The opportunity to be immersed in the lives of wild creatures makes it very easy (and understandable) to become emotionally invested in their well-being. This connection is one of the most powerful things about wildlife cameras, but it also makes them difficult to watch sometimes.
Our approach to research and monitoring, including situations that occur on camera, aims to reveal and document how natural processes unfold. These are wild animals and we've made a conscious decision to keep ourselves out their lives as much as possible. The other important thing to remember is that we often don't have the right answer. There are countless instances of human intervention which have not solved the problem at hand, and in fact, created a whole host of other unintended consequences. At ORI, we have a non-intervention policy. The exception, however, are situations caused by humans.
When we received word of the chick at the Charlo Osprey nest who was not able to open its beak due to an unknown obstruction, our initial response was to wait and watch, but not take any action. After carefully reviewing the video and photos, however, we believed it could be fishing line coming from the beak. We sent the clip to other raptor experts who concurred. A decision needed to be made quickly and – given the potential involvement of manmade material – we decided that intervention was appropriate. As we now know, it was not fishing line after all, but dried fish that may have broken free on its own.
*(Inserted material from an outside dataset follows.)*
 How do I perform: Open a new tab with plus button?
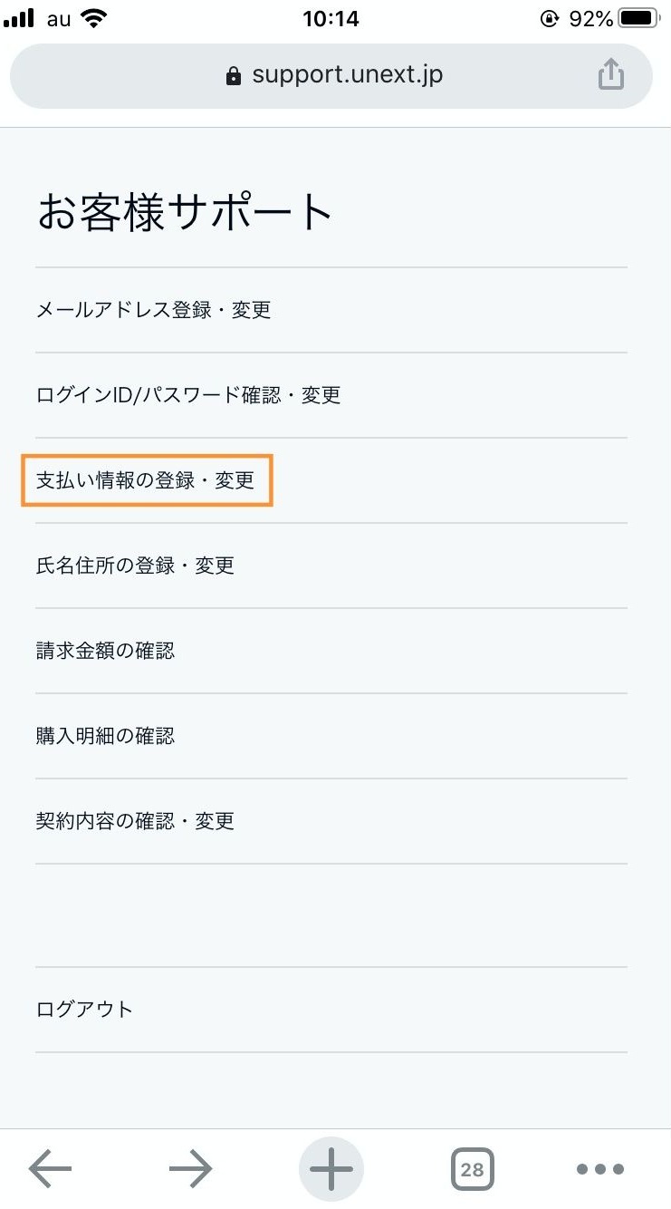[331, 1169]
Did we make the right decision? We can debate it till the end of time and there are valid arguments for both sides. We are thrilled to see the Osprey chick, C9, doing well and eating again, but would also like to take this opportunity to reiterate our policy that, in most cases, we will not intervene. Our role as researchers and cam watchers is not to influence the natural interactions between species and their environments. It is to learn, enjoy, document, and promote the conservation of these animals and their ecosystems.